Saved data entries →
········
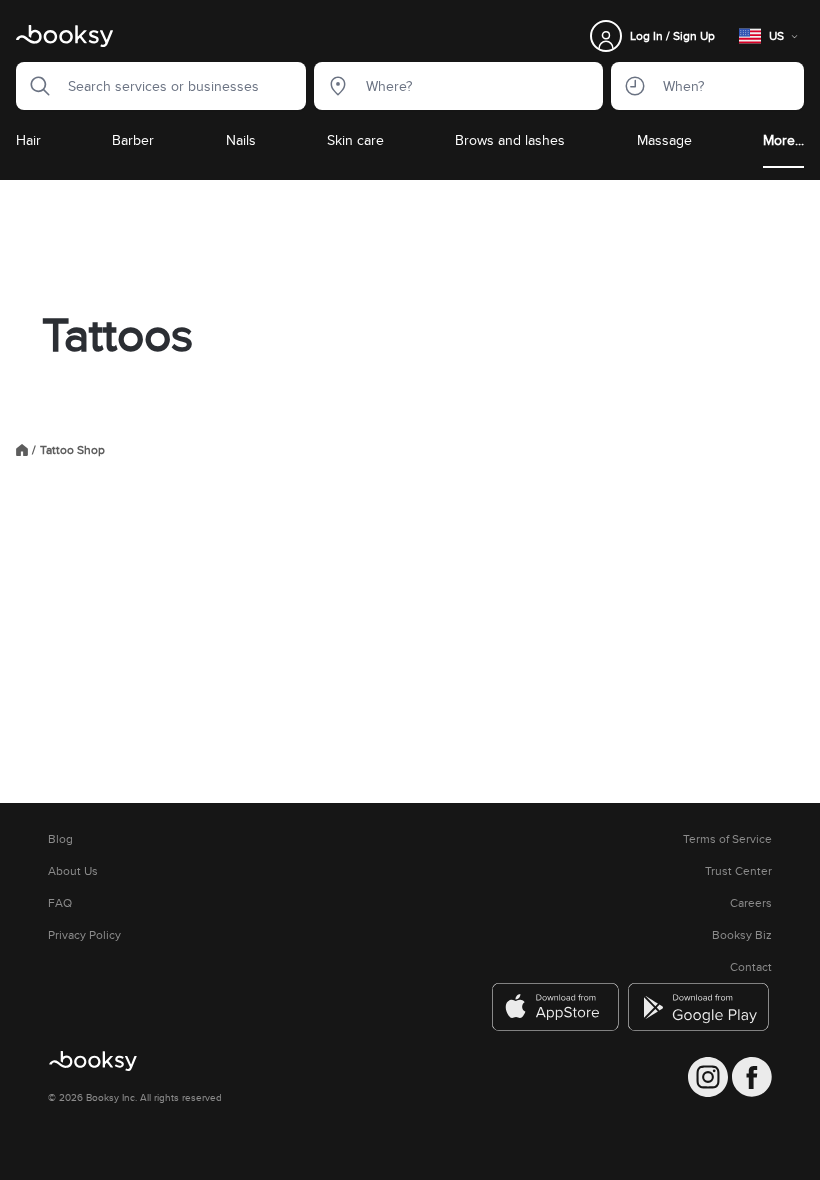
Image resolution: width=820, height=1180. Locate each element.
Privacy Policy (84, 935)
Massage (664, 140)
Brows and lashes (510, 140)
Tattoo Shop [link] (72, 450)
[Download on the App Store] (556, 1007)
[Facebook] (752, 1077)
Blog (60, 839)
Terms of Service (727, 839)
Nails (241, 140)
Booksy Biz (742, 935)
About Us (73, 871)
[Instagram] (708, 1077)
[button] (34, 86)
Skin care (355, 140)
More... (783, 140)
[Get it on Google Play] (700, 1007)
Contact (751, 967)
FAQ (60, 903)
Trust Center (738, 871)
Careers (751, 903)
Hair (28, 140)
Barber (133, 140)
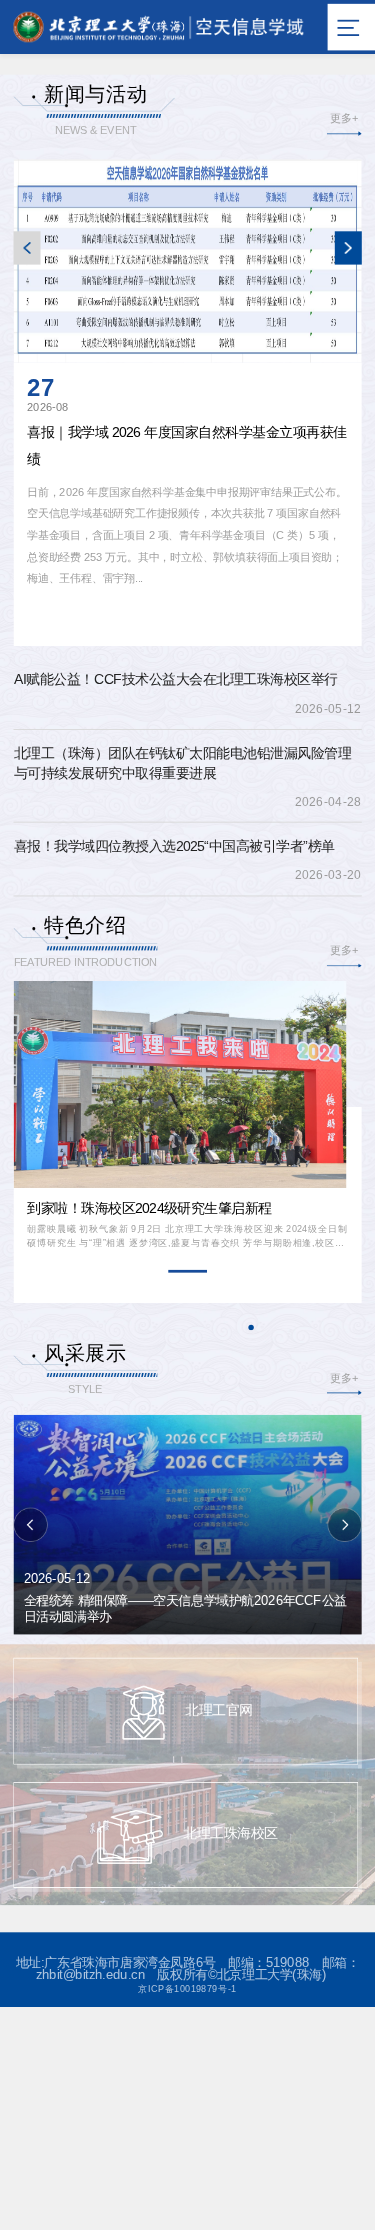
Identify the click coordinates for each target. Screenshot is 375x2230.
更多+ (344, 118)
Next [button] (347, 248)
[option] (188, 396)
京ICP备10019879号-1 (187, 1988)
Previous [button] (27, 248)
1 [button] (187, 1271)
········
The task →
Would you please copy all lines in the data that contain the word "button"?

Response →
[button] (34, 86)
Next [button] (347, 248)
Previous [button] (27, 248)
1 [button] (187, 1271)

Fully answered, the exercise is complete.